46 Θεόφραστος ἐν τῇ ε′ τῶν φυτικῶν αἰτιῶν φησιν τὰ κελύφια τῶν κυάμων περὶ τὰς ῥίζας τῶν δένδρων περιτιθέμενα ξηραίνειν τὰ φυόμενα. καὶ αἱ κατοικίδιαι δὲ ὄρνιθες συνεχῶς ταῦτα ἐσθίουσαι ἄτοκοι γίγνονται. ὅθεν καὶ διὰ ταύτην τὴν αἰτίαν, τάχα δὲ καὶ δι’ ἄλλας οἱ Πυθαγόρειοι ἀπηγορεύκασιν τῷ κυάμῳ χρῆσθαι· καὶ γὰρ πνευματοποιὸν καὶ δύσπεπτον, καὶ τοὺς ὀνείρους τεταραγμένους ἡμῖν ἐμποιεῖ.

47 “Truffles become harder when there is continuous thunder, just as Theophrastos says in his work On Plants.”

47 Τὰ ὕδνα βροντῶν συνεχῶν γιγνομένων σκληρότερα γίγνεται, καθάπερ Θεόφραστος ἐν τῷ περὶ φυτῶν εἴρηκεν.

48“Theophrastos says in his work On Plants that when the frankincense plant is wrapped with cloths it hinders moths from implanting.”

48 Θεόφραστος ἐν τῷ περὶ φυτῶν φησιν· ἡ λιβανωτὶς βοτάνη συντιθεμένη μετὰ ἱματίων κωλύει σῆτας ἐγγίγνεσθαι.

50 “In his work On Plants, in the last part of the material, Theophrastos says that Eunomos, the Khian and purveyor of drugs, did not [cleanse himself/die] while drinking many doses of hellebore. Once, even, when together with his fellow craftsmen he took over 22 drinks in one day as he sat in the agora and he did not return from his implements. Then he left to wash and eat, as he was accustomed, and did not vomit.

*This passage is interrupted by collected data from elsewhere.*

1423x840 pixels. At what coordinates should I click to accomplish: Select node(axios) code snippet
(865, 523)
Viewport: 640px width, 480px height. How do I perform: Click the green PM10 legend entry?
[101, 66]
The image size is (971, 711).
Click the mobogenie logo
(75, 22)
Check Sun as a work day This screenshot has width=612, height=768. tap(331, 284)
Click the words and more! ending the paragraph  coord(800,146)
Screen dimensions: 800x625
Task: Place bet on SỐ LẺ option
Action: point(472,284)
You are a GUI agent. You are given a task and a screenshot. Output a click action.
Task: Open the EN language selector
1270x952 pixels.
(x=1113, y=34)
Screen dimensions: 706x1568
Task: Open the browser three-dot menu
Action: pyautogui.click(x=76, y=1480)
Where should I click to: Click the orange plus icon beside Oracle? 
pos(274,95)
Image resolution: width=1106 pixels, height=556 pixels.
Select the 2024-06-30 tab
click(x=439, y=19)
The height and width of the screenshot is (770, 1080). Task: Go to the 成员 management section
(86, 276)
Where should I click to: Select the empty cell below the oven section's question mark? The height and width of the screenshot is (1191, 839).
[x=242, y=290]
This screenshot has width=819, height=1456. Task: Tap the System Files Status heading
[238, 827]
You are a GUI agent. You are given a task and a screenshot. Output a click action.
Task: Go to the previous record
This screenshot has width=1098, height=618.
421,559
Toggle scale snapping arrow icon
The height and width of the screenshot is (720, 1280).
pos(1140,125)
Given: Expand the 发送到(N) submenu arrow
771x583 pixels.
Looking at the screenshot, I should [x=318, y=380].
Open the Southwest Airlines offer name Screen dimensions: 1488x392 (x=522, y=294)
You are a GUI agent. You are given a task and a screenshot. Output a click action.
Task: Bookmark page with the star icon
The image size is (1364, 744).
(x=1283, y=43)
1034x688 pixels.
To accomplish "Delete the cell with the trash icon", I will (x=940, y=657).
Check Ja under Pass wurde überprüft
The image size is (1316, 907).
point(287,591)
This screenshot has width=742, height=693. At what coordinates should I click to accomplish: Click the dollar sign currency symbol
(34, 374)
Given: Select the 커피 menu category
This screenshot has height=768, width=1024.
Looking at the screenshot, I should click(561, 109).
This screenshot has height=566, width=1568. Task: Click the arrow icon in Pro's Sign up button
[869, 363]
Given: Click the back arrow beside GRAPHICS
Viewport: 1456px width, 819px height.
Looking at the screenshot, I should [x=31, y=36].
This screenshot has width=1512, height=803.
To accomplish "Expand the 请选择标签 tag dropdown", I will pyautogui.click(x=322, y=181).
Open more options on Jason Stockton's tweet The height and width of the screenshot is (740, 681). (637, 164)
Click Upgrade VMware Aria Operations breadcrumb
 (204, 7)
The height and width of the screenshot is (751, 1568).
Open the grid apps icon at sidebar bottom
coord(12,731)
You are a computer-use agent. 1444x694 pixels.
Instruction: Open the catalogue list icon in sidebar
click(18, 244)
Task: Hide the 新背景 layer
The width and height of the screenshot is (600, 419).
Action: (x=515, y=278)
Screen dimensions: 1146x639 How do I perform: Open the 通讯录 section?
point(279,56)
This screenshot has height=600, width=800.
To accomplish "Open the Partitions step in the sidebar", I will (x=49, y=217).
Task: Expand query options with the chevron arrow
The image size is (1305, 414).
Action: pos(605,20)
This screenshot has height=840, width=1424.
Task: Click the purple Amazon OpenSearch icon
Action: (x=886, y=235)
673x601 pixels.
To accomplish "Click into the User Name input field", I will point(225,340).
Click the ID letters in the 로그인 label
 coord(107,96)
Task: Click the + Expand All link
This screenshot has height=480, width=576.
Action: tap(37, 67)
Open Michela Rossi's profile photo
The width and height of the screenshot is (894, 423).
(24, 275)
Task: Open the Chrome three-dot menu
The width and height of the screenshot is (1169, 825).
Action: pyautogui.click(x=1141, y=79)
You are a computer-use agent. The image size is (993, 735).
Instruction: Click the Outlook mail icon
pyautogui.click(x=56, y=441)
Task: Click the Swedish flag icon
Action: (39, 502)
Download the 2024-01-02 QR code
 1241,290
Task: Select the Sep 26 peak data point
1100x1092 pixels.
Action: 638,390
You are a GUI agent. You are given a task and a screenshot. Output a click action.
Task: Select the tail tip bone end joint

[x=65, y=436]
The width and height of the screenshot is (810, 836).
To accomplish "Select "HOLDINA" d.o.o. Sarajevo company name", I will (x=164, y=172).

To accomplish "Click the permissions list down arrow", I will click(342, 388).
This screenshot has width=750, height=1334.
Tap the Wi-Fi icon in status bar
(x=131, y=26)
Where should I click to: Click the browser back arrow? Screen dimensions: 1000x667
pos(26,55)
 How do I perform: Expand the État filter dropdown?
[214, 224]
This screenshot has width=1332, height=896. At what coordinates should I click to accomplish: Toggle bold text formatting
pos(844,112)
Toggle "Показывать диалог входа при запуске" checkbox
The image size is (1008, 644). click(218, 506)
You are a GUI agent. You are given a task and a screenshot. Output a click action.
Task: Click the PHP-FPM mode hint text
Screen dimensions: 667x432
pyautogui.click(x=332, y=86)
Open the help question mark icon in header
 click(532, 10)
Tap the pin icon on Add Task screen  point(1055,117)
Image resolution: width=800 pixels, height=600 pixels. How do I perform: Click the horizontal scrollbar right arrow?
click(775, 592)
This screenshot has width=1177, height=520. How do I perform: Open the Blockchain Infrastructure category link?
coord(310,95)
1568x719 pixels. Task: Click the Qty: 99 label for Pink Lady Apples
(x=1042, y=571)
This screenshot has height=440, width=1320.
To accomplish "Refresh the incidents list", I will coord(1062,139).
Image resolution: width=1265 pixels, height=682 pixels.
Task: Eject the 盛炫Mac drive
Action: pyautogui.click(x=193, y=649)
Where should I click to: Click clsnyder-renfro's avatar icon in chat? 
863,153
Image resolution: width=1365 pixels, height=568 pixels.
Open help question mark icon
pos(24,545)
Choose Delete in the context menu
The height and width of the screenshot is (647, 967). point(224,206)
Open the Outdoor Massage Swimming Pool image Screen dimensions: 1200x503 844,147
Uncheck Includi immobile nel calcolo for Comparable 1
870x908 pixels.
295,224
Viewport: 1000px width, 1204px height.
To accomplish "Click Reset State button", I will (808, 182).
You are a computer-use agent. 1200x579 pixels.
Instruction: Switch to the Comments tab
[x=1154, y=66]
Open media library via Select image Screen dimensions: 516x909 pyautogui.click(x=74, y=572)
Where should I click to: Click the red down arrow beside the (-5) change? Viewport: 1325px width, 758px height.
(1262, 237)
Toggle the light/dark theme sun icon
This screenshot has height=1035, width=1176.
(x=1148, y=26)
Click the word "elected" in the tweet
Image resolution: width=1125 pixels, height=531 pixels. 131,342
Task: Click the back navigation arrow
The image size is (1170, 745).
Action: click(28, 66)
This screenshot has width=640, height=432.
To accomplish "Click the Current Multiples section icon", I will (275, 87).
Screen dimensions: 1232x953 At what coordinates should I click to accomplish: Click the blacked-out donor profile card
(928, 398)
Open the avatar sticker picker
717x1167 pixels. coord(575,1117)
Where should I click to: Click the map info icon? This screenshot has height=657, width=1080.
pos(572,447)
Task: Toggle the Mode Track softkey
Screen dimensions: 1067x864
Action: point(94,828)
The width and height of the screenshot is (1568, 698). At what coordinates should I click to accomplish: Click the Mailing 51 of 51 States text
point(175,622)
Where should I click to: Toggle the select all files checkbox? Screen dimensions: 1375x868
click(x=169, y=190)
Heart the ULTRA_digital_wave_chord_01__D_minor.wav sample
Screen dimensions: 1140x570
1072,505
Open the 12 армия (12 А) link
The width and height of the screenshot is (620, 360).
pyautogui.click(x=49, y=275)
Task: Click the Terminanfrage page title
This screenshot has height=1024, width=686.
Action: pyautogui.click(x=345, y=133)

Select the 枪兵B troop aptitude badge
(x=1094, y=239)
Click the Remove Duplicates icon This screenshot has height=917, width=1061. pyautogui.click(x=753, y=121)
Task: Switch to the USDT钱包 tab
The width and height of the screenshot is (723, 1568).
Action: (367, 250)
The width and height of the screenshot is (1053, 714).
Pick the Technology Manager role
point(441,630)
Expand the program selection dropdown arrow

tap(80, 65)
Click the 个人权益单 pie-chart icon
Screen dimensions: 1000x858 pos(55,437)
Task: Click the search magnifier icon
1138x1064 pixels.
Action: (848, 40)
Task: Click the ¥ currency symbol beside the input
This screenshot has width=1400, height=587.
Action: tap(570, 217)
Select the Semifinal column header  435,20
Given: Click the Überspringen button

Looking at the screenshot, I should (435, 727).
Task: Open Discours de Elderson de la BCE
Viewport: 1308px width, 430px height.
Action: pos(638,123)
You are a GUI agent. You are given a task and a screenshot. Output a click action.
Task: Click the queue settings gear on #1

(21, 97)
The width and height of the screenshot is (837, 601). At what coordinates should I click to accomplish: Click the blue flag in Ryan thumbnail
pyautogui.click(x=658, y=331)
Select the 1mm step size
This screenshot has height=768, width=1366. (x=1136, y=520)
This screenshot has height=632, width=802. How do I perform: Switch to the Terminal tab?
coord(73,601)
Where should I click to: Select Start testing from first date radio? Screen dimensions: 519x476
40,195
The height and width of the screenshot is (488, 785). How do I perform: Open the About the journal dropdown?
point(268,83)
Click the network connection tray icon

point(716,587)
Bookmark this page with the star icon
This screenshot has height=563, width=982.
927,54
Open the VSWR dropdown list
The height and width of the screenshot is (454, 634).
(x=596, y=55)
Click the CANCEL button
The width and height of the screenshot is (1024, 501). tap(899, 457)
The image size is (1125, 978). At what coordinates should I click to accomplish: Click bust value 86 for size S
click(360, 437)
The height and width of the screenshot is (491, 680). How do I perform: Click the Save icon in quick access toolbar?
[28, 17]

He accomplished this after being in this custom for a long time, because he started from small amounts until he got to so many large ones. The powers of all drugs are less severe for those used to them and for some they are even useless.”

50 Θεόφραστος ἐν τῷ περὶ φυτῶν, ἐν τῇ ἐσχάτῃ τῆς πραγματείας· Εὔνομος, φησίν, ὁ Χῖος, ὁ φαρμακοπώλης, ἐλλεβόρου πίνων πλείονας πόσεις οὐκ ἐκαθαίρετο. καὶ ποτέ, ἔφη, ἐν μιᾷ ἡμέρᾳ συνθέμενος τοῖς ὁμοτέχνοις περὶ δύο καὶ εἴκοσι πόσεις ἔλαβεν ἐν τῇ ἀγορᾷ καθήμενος καὶ οὐκ ἐξανέστη ἀπὸ τῶν σκευῶν <μέχρι δείλης>. τότε δ’ ἀπῆλθεν λούσασθαι καὶ δειπνῆσαι, ὥσπερ εἰώθει, καὶ οὐκ ἐξήμεσεν.

 τοῦτο δὲ ἔπραξεν ἐν πολυχρονίῳ συνηθείᾳ γεγονώς, ἀρξάμενος ἀπὸ ὀλίγων ἕως τοσούτων πόσεων.πάντων δὲ τῶν φαρμάκων αἱ δυνάμεις ἀσθενέστεραι τοῖς συνειθισμένοις, ἐνίοις δὲ καὶ ἄπρακτοί εἰσιν.

51 “This is a matter worth knowing which Aristotle mentions in his Natural Problems. He says that a person who has eaten and drunk weighs the same as when he is fasting. He tries to provide a reason for this occurrence.”

51῎Αξιον δὲ ἐπιστῆσαι πρᾶγμα <ὃ> ᾿Αριστοτέλης, ἐν τοῖς φυσικοῖς προβλήμασιν, εἴρηκεν· τὸν ἄνθρωπόν φησιν βεβρωκότα καὶ πεπωκότα τὸν αὐτὸν σταθμὸν ἄγειν καὶ ὅτε νήστης ὑπῆρχεν. πειρᾶται δὲ καὶ τὴν αἰτίαν τοῦ γιγνομένου ἀποδιδόναι.